I don't think you're using the word branch the way everybody else does. What do you mean the circuit has three branches?

vela said:
I don't think you're using the word branch the way everybody else does. What do you mean the circuit has three branches?
I apologize, I can see that the network I used a source transformation on does not have that many branches.

NascentOxygen said:
That's not correct. Take another look at it.
Should it be 2.7 || ( 4.7 + 3.9) = 2.7 || 8.6 = (2.7*8.6)/(2.7 + 8.6) = 2.06kΩ = Rth?

icesalmon said:
Should it be 2.7 || ( 4.7 + 3.9) = 2.7 || 8.6 = (2.7*8.6)/(2.7 + 8.6) = 2.06kΩ = Rth?
That looks better.

icesalmon said:
Should it be 2.7 || ( 4.7 + 3.9) = 2.7 || 8.6 = (2.7*8.6)/(2.7 + 8.6) = 2.06kΩ = Rth?

The resistance is indeed ##R_1||(R_2+R_3)##. Do you understand where you made the mistake in the previous post about the resistance?
As for the thevenin equivalent voltage across ab, i will give you two ways to solve it and both are relatively simple with one being slightly simpler than the other.

1. Since you know about the voltage divider you must know about the current divider as well. No need to transform the current source, just use the current divider to find the current that circulates to the left (lets say it's ##I_L## going counterclockwise) and when you do that ##V_{th}=I_LR_1##. This one was the slightly harder approach.

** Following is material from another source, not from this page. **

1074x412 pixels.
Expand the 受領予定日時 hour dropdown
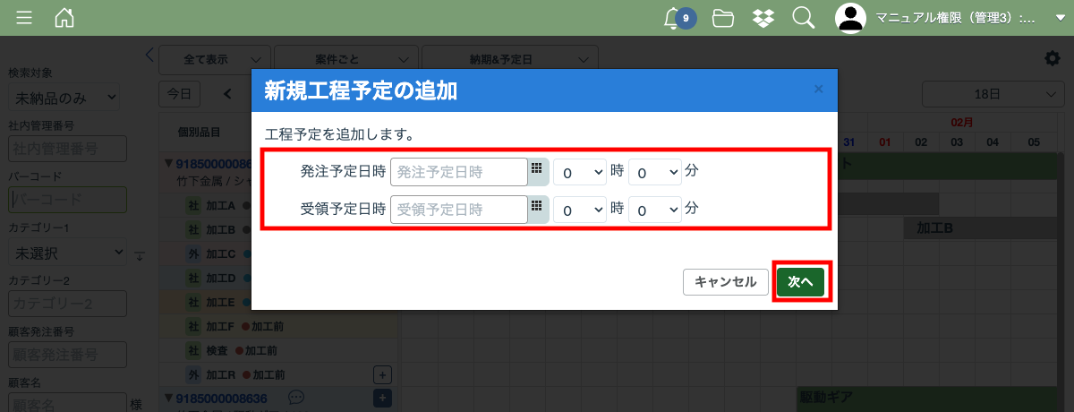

2. Since you know the ##R_{th}## if you short-circuit the ab part of the wire and find the current going that part, multiply it with the ##R_{th}## you found and you will get the thevenin voltage across ab. ##I_NR_{th} = V_{th}##, ##I_N## is the Norton equivalent current through the ab branch.
Try it both ways.

diredragon said:
The resistance is indeed ##R_1||(R_2+R_3)##. Do you understand where you made the mistake in the previous post about the resistance?
As for the thevenin equivalent voltage across ab, i will give you two ways to solve it and both are relatively simple with one being slightly simpler than the other.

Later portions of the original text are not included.